Un po’ come i film da regista di John Milius, anche se con valori completamente diversi. Esibendo un vistoso disgusto per qualsiasi forma di razzismo, classismo, sessismo, colonialismo e abuso ambientale, Z è infatti un film dai valori estremamente contemporanei, piuttosto anacronistici nell’Inghilterra di Arthur Conan Doyle, H.Rider Haggard e del loro amico Percy Harrison Fawcett, l’ufficiale, cartologo ed esploratore su cui si basa la storia, e un personaggio le cui gesta avrebbero ispirato, tra gli altri, eroi della fiction come Indiana Jones, il professor Challenger di Conan Doyle, e l’esploratore nascosto nella giungla del pixariano Up. Sono quei valori, più che la promessa di una straordinaria conquista archeologica, che guidano ogni scelta del protagonista del film di Gray, tratto dall’omonimo libro di David Grann (2005), uno degli ultimi usciti sulle avventure, e la misteriosa fine, di Fawcett, che qui è interpretato con nobile aplomb dall’attore Charlie Hunnman (dalla serie TV Sons of Anarchy).

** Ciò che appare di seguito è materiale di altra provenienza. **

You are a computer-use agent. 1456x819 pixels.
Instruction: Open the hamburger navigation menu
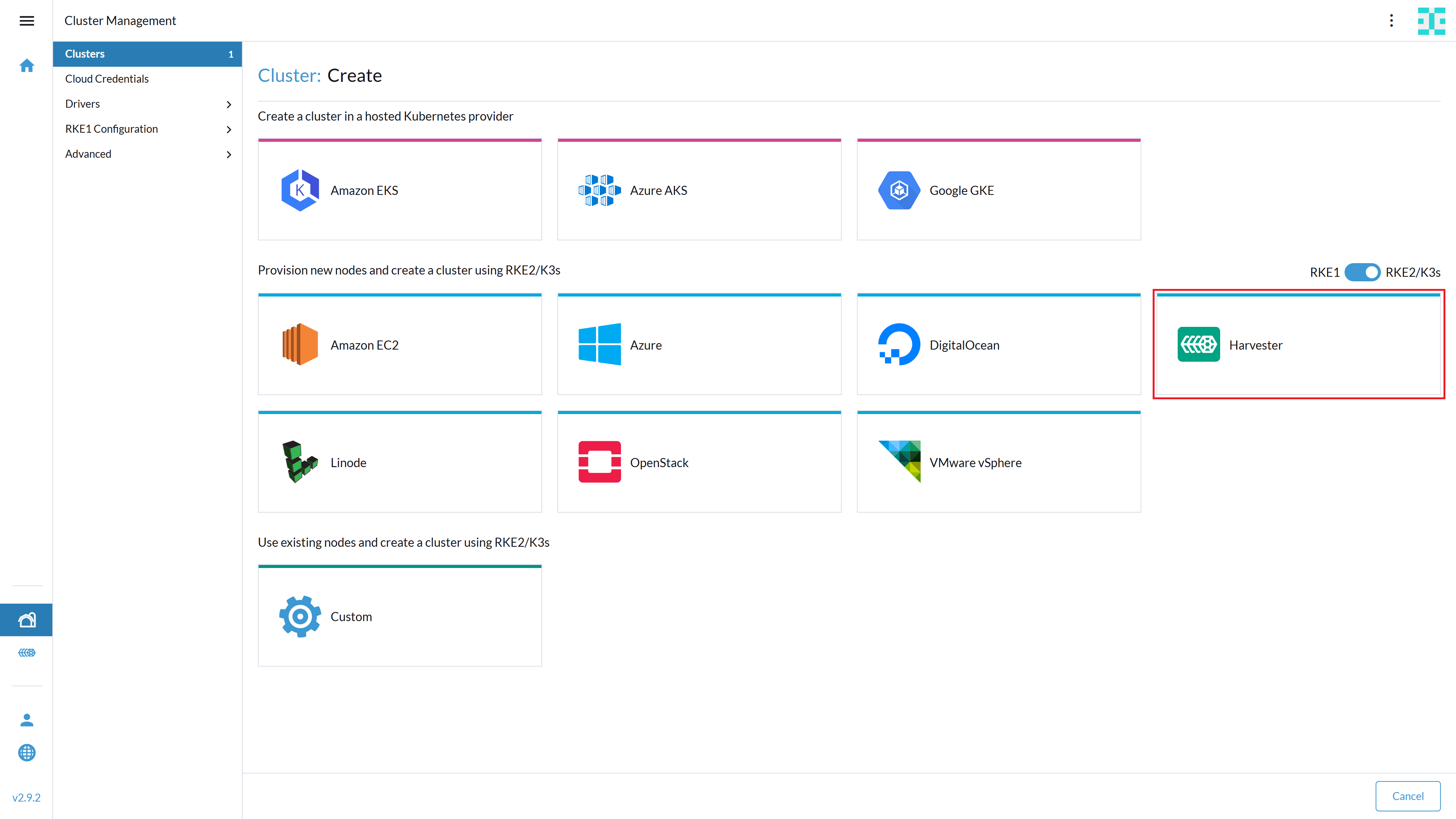coord(27,21)
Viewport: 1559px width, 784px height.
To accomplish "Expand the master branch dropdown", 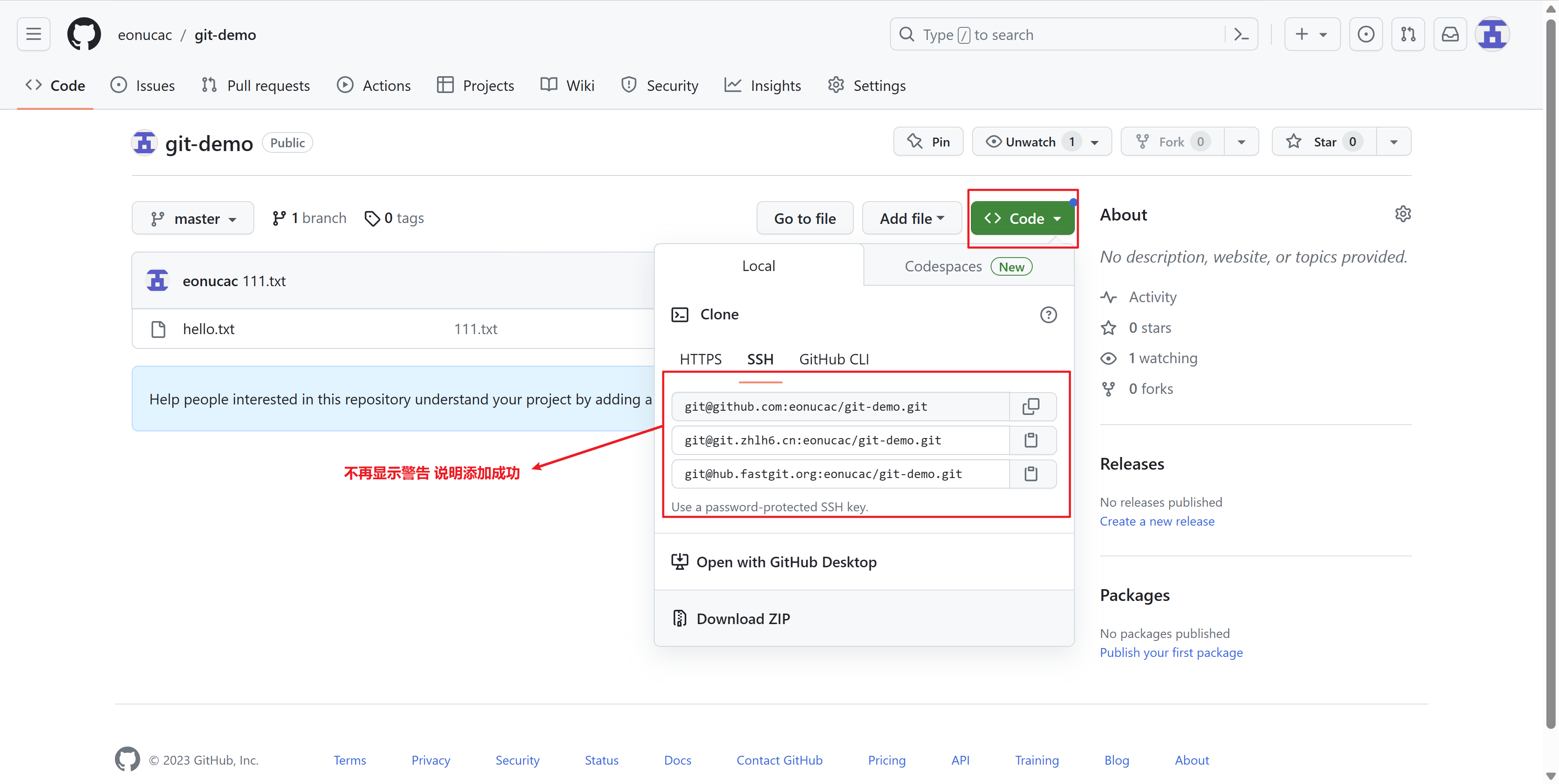I will coord(192,218).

Lo incontriamo, in una verde campagna inglese, punteggiata di giacche rosse, impegnato in una caccia al cervo. È lui che, battendo tutti per coraggio e agilità, uccide l’animale. Ma la stessa onta ancestrale che ha impedito la sua ascesa nel rango militare, fa sì che anche nella caccia il suo trionfo non venga celebrato. Così, per riabilitare il nome di famiglia, accetta la pericolosa missione di mappare un angolo sconosciuto di Amazzonia. Lasciata a casa una moglie indipendente e progressista (Sienna Miller), ben presto, Fawcett, accompagnato da un irriconoscibile Robert Pattinson, è inghiottito da un verde molto più insidioso e profondo.

Ai margini della foresta vergine, Franco Nero (nei panni di un capitalista brasiliano cui piace l’opera) lo ammonisce invano del pericolo cui va incontro, e delle possibili conseguenze storiche della sua spedizione. Fawcett continua imperterrito e, dopo un viaggio estenuante ai confini del mondo, torna a casa, armato non solo di una mappa, ma della convinzione che, in quella giungla fitta di «selvaggi» esista anche una città d’oro, Zed, prova dell’esistenza di una civiltà avanzata e «forse più antica della nostra». Lo scherno dell’establishment scientifico, politico e intellettuale britannico non lo scoraggia: Fawcett tornerà in Sudamerica ancora, e poi ancora…, fino a scomparirvi una volta per tutte – fedele ai suoi alti principi come The Lost City of Z, un film più elegante, sincero e raffinato che coinvolgente.